### Task:
There are pictures in the records below; leave them out and set down exactly the lines from the one holding "How do I perform: Select" through the one holding "You are a computer-use agent.".
Top of Material shown
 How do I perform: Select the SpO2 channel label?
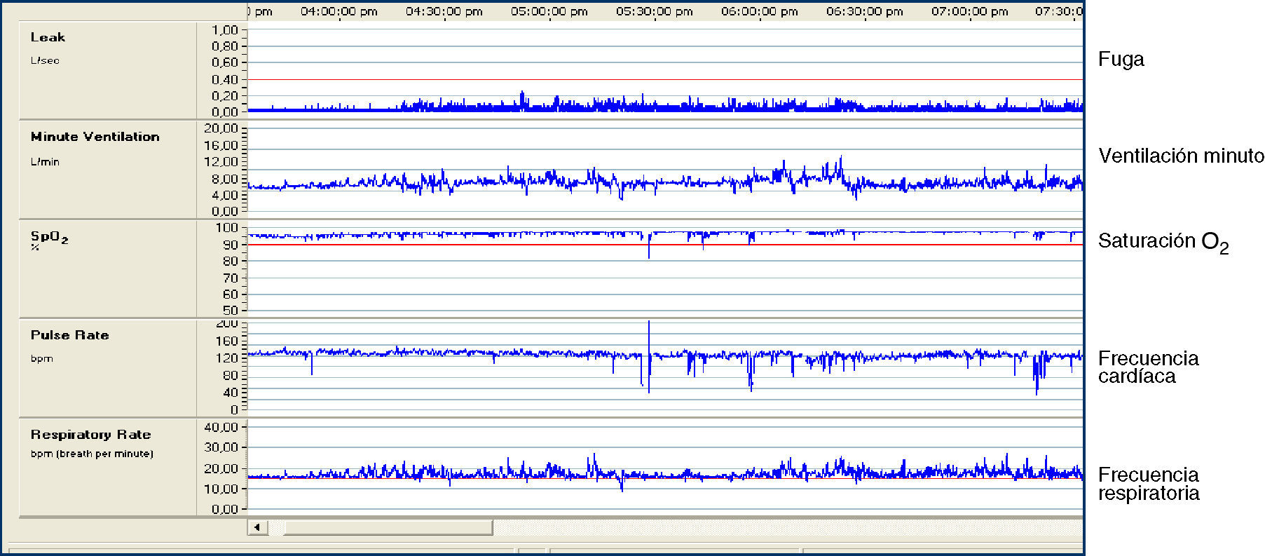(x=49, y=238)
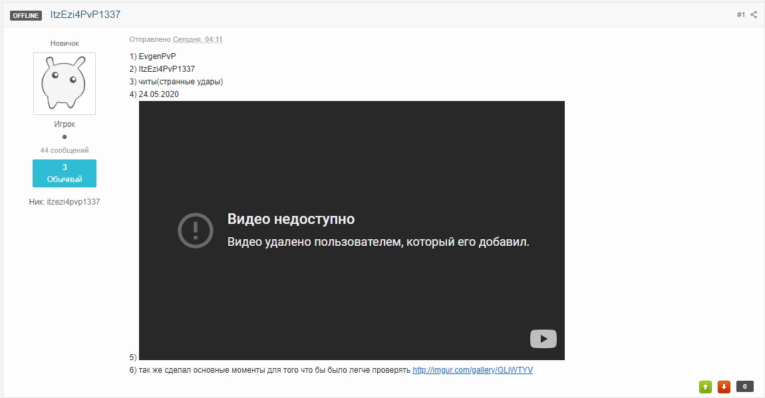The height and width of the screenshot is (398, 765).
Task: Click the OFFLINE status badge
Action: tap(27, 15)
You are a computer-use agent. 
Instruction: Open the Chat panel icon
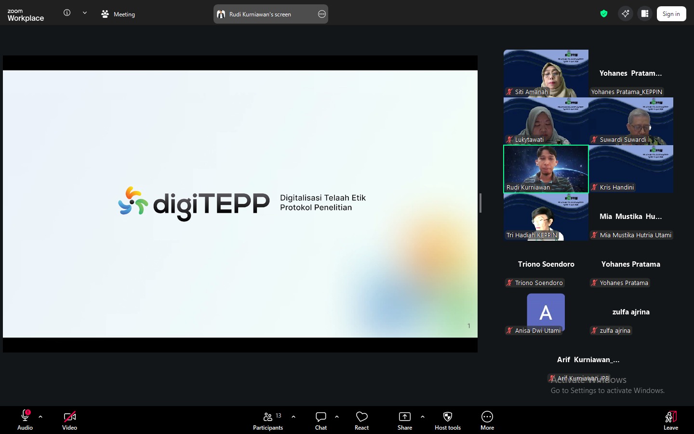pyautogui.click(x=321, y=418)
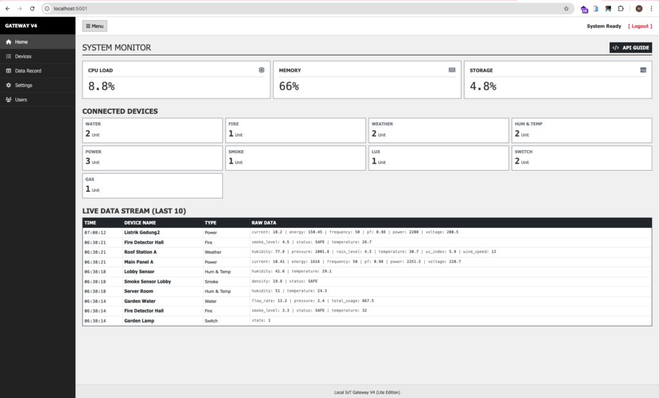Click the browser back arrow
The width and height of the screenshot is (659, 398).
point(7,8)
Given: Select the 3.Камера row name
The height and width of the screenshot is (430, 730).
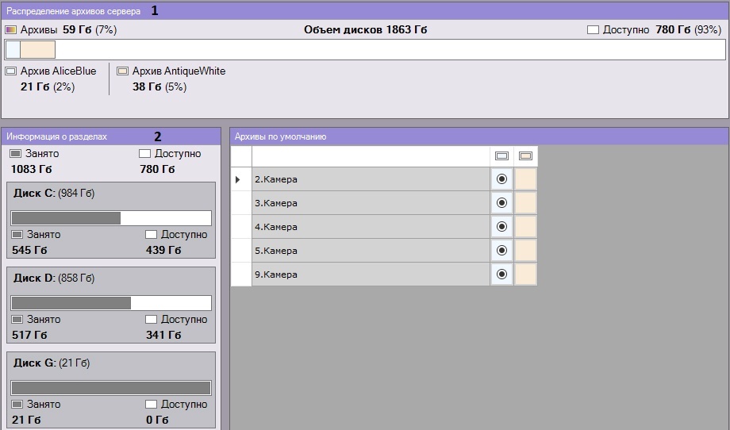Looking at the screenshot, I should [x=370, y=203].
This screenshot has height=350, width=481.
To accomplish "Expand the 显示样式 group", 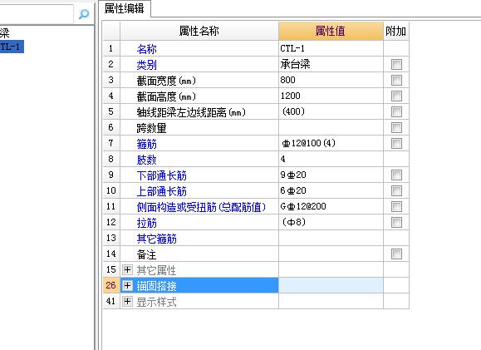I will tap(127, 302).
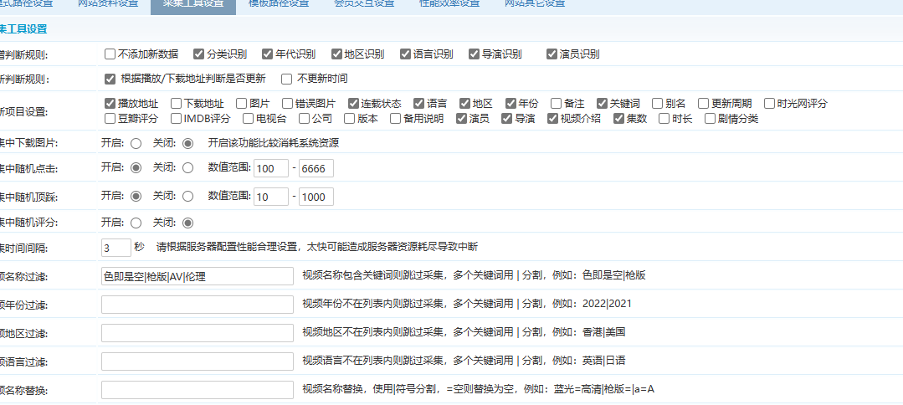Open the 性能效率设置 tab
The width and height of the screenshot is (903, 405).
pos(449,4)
Bottom of Material shown
Top of Material shown
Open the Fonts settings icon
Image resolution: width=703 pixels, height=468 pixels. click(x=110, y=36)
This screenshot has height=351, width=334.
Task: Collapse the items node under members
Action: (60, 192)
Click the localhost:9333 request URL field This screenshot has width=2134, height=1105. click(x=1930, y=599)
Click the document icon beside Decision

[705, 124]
Bottom of Material shown
### Reply to the task:
 How do I perform: Select the SpO2 channel label?
(x=49, y=238)
The height and width of the screenshot is (398, 765).
Task: Click the OFFLINE status badge
Action: tap(27, 15)
You are a computer-use agent. 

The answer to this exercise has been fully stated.